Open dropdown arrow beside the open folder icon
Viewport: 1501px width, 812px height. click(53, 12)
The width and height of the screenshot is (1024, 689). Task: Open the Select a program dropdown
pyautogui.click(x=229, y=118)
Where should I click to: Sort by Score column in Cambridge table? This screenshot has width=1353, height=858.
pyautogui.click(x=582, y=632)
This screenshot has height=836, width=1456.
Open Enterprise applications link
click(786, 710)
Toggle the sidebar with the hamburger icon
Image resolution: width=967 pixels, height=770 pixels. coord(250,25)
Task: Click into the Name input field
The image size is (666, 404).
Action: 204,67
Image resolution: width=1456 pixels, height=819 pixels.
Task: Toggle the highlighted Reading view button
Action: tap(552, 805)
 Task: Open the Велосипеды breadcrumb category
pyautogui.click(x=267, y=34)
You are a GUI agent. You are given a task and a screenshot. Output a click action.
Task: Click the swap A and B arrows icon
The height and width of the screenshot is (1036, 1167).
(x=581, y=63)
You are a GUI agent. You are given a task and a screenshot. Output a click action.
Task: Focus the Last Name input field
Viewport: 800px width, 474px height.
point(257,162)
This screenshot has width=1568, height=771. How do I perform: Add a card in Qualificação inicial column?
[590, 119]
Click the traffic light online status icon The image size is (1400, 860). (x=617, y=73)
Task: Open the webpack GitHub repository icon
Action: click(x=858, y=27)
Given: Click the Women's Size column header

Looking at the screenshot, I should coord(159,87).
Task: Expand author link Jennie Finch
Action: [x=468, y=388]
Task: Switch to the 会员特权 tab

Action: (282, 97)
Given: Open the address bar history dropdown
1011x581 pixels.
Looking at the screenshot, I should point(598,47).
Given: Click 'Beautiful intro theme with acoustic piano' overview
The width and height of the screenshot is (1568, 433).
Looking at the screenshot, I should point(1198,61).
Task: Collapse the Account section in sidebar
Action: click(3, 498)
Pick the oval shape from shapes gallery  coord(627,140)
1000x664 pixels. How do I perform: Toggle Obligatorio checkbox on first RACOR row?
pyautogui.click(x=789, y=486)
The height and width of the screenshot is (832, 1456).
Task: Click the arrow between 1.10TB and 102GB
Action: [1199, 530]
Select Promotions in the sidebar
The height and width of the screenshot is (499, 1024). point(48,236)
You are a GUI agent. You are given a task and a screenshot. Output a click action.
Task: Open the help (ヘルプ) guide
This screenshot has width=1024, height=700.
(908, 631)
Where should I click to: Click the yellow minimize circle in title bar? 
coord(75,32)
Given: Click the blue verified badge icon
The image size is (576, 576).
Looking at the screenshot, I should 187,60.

____

Reproduce every one of the lines above verbatim.

Open dropdown arrow beside the open folder icon
Viewport: 1501px width, 812px height. click(53, 12)
The width and height of the screenshot is (1024, 689). Task: Open the Select a program dropdown
pyautogui.click(x=229, y=118)
Where should I click to: Sort by Score column in Cambridge table? This screenshot has width=1353, height=858.
pyautogui.click(x=582, y=632)
This screenshot has height=836, width=1456.
Open Enterprise applications link
click(786, 710)
Toggle the sidebar with the hamburger icon
Image resolution: width=967 pixels, height=770 pixels. coord(250,25)
Task: Click into the Name input field
The image size is (666, 404).
Action: 204,67
Image resolution: width=1456 pixels, height=819 pixels.
Task: Toggle the highlighted Reading view button
Action: tap(552, 805)
 Task: Open the Велосипеды breadcrumb category
pyautogui.click(x=267, y=34)
You are a GUI agent. You are given a task and a screenshot. Output a click action.
Task: Click the swap A and B arrows icon
The height and width of the screenshot is (1036, 1167).
(x=581, y=63)
You are a GUI agent. You are given a task and a screenshot. Output a click action.
Task: Focus the Last Name input field
Viewport: 800px width, 474px height.
point(257,162)
This screenshot has width=1568, height=771. How do I perform: Add a card in Qualificação inicial column?
[590, 119]
Click the traffic light online status icon The image size is (1400, 860). (x=617, y=73)
Task: Open the webpack GitHub repository icon
Action: click(x=858, y=27)
Given: Click the Women's Size column header

Looking at the screenshot, I should coord(159,87).
Task: Expand author link Jennie Finch
Action: [x=468, y=388]
Task: Switch to the 会员特权 tab

Action: (282, 97)
Given: Open the address bar history dropdown
1011x581 pixels.
Looking at the screenshot, I should point(598,47).
Given: Click 'Beautiful intro theme with acoustic piano' overview
The width and height of the screenshot is (1568, 433).
Looking at the screenshot, I should point(1198,61).
Task: Collapse the Account section in sidebar
Action: click(3, 498)
Pick the oval shape from shapes gallery  coord(627,140)
1000x664 pixels. How do I perform: Toggle Obligatorio checkbox on first RACOR row?
pyautogui.click(x=789, y=486)
The height and width of the screenshot is (832, 1456).
Task: Click the arrow between 1.10TB and 102GB
Action: [1199, 530]
Select Promotions in the sidebar
The height and width of the screenshot is (499, 1024). point(48,236)
You are a GUI agent. You are given a task and a screenshot. Output a click action.
Task: Open the help (ヘルプ) guide
This screenshot has width=1024, height=700.
(908, 631)
Where should I click to: Click the yellow minimize circle in title bar? 
coord(75,32)
Given: Click the blue verified badge icon
The image size is (576, 576).
Looking at the screenshot, I should 187,60.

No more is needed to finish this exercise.